5. Indiana - Open (R) (5)

This race heated up when Mike Pence ac­cep­ted the vice pres­id­en­tial nom­in­a­tion. Pence’s newly ap­poin­ted lieu­ten­ant gov­ernor, long­time party op­er­at­ive Eric Hol­comb, has been slow to in­tro­duce him­self to voters and is han­di­capped by low name ID, lack of ac­cess to Pence’s prom­ised cam­paign cof­fers, and his ties to the po­lar­iz­ing vice pres­id­en­tial nom­in­ee. But Demo­crat John Gregg is sim­il­arly un­known, des­pite run­ning for gov­ernor in 2012. Gregg en­joys an early lead in head-to-head polling, and the com­pany of a re­in­vig­or­ated cam­paign to re­place Sen. Dan Coats, but In­di­ana is still Re­pub­lic­ans’ to lose.

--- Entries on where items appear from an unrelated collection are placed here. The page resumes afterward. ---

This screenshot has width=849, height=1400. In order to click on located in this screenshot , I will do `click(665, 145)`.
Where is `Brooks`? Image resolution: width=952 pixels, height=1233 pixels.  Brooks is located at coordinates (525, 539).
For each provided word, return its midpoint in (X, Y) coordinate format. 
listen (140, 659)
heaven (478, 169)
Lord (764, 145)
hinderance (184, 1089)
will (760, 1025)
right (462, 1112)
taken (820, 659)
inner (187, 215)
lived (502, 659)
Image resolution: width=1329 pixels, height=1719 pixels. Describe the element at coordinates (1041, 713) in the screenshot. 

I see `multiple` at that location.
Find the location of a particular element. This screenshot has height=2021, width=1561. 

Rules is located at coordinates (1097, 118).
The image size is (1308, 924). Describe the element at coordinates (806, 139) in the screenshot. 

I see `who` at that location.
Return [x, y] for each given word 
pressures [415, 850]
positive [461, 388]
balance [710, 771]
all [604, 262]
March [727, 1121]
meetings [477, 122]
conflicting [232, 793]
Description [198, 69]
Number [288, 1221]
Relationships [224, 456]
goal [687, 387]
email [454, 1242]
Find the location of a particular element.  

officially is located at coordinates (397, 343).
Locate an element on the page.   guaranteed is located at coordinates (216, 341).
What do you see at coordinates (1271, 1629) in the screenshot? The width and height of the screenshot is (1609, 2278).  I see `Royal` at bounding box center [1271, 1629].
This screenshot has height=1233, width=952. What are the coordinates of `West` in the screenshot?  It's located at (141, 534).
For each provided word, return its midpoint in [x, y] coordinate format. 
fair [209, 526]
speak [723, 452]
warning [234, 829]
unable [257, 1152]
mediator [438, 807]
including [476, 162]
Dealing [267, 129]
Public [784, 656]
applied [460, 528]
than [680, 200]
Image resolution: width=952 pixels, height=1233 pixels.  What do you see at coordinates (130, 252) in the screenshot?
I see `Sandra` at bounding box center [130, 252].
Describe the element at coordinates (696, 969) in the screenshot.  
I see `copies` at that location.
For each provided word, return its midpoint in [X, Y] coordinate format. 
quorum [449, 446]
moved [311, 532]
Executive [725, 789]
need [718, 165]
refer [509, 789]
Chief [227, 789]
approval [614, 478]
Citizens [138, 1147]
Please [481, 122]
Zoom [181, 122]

6. West Virginia - Open (D) (1)

The race to re­place term-lim­ited Gov. Earl Ray Tomblin star­ted as Re­pub­lic­ans’ most prom­ising tar­get. It could still be, but Re­pub­lic­an Bill Cole has yet to prove he can cap­it­al­ize on the state’s fa­vor­it­ism for his party in the face of a new­found polit­ic­al jug­ger­naut, Demo­crat­ic coal mag­nate Jim Justice, who con­sist­ently leads in pub­lic polling and fun­drais­ing. Justice’s deep pock­ets, fa­vor­able cov­er­age dur­ing dev­ast­at­ing floods, and Joe Manchin-like mod­er­a­tion are not to be un­der­es­tim­ated.

7. Montana - Steve Bullock (D) (6)

A host of caveats ap­ply to this race, where there has been no cred­ible pub­lic polling. But Bul­lock is do­ing everything right to win a second term. He leads wealthy Re­pub­lic­an tech en­tre­pren­eur Greg Gi­an­forte in fun­drais­ing, though Gi­an­forte is keep­ing pace by self-fund­ing. Bul­lock and Gi­an­forte have mu­tu­ally agreed to keep the race di­vorced from na­tion­al trends, a boon for Bul­lock in red Montana.